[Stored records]
_ _ _ _

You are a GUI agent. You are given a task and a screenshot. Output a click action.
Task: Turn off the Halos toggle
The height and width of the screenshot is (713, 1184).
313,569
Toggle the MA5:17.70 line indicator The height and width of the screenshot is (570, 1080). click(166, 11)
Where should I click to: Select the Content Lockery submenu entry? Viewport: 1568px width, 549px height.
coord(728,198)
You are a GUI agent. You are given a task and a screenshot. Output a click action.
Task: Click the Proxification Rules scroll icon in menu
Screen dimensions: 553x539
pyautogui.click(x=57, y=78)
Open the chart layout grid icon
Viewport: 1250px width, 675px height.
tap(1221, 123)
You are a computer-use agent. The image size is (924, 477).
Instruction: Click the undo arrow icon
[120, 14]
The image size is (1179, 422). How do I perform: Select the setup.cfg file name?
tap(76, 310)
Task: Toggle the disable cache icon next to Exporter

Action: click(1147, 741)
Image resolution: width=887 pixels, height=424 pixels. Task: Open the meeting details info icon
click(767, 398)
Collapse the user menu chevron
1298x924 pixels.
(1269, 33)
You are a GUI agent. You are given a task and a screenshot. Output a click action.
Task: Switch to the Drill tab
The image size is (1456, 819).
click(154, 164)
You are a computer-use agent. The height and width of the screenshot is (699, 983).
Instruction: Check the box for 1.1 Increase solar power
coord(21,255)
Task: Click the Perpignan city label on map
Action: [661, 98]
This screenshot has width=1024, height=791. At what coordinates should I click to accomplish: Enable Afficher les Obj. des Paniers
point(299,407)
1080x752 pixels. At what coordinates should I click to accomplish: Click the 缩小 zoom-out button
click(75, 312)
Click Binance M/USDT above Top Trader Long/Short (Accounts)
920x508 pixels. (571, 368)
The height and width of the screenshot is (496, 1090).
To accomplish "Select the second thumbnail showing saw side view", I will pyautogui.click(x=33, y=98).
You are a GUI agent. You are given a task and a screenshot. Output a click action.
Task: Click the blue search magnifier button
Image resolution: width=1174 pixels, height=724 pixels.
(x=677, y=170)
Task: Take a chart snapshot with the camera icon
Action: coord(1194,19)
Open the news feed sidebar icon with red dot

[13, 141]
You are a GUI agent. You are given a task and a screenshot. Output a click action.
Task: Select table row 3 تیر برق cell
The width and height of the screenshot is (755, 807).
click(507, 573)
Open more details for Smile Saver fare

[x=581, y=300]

_ _ _ _

→ **Brief**: Give back exactly the lines from the one that contains "Task: Click the Proxification" to the end of the data above, both of those lines included.

→ **Answer to this exercise**:
Task: Click the Proxification Rules scroll icon in menu
Screen dimensions: 553x539
pyautogui.click(x=57, y=78)
Open the chart layout grid icon
Viewport: 1250px width, 675px height.
tap(1221, 123)
You are a computer-use agent. The image size is (924, 477).
Instruction: Click the undo arrow icon
[120, 14]
The image size is (1179, 422). How do I perform: Select the setup.cfg file name?
tap(76, 310)
Task: Toggle the disable cache icon next to Exporter

Action: click(1147, 741)
Image resolution: width=887 pixels, height=424 pixels. Task: Open the meeting details info icon
click(767, 398)
Collapse the user menu chevron
1298x924 pixels.
(1269, 33)
You are a GUI agent. You are given a task and a screenshot. Output a click action.
Task: Switch to the Drill tab
The image size is (1456, 819).
click(154, 164)
You are a computer-use agent. The height and width of the screenshot is (699, 983).
Instruction: Check the box for 1.1 Increase solar power
coord(21,255)
Task: Click the Perpignan city label on map
Action: [661, 98]
This screenshot has width=1024, height=791. At what coordinates should I click to accomplish: Enable Afficher les Obj. des Paniers
point(299,407)
1080x752 pixels. At what coordinates should I click to accomplish: Click the 缩小 zoom-out button
click(75, 312)
Click Binance M/USDT above Top Trader Long/Short (Accounts)
920x508 pixels. (571, 368)
The height and width of the screenshot is (496, 1090).
To accomplish "Select the second thumbnail showing saw side view", I will pyautogui.click(x=33, y=98).
You are a GUI agent. You are given a task and a screenshot. Output a click action.
Task: Click the blue search magnifier button
Image resolution: width=1174 pixels, height=724 pixels.
(x=677, y=170)
Task: Take a chart snapshot with the camera icon
Action: coord(1194,19)
Open the news feed sidebar icon with red dot

[13, 141]
You are a GUI agent. You are given a task and a screenshot. Output a click action.
Task: Select table row 3 تیر برق cell
The width and height of the screenshot is (755, 807).
click(507, 573)
Open more details for Smile Saver fare

[x=581, y=300]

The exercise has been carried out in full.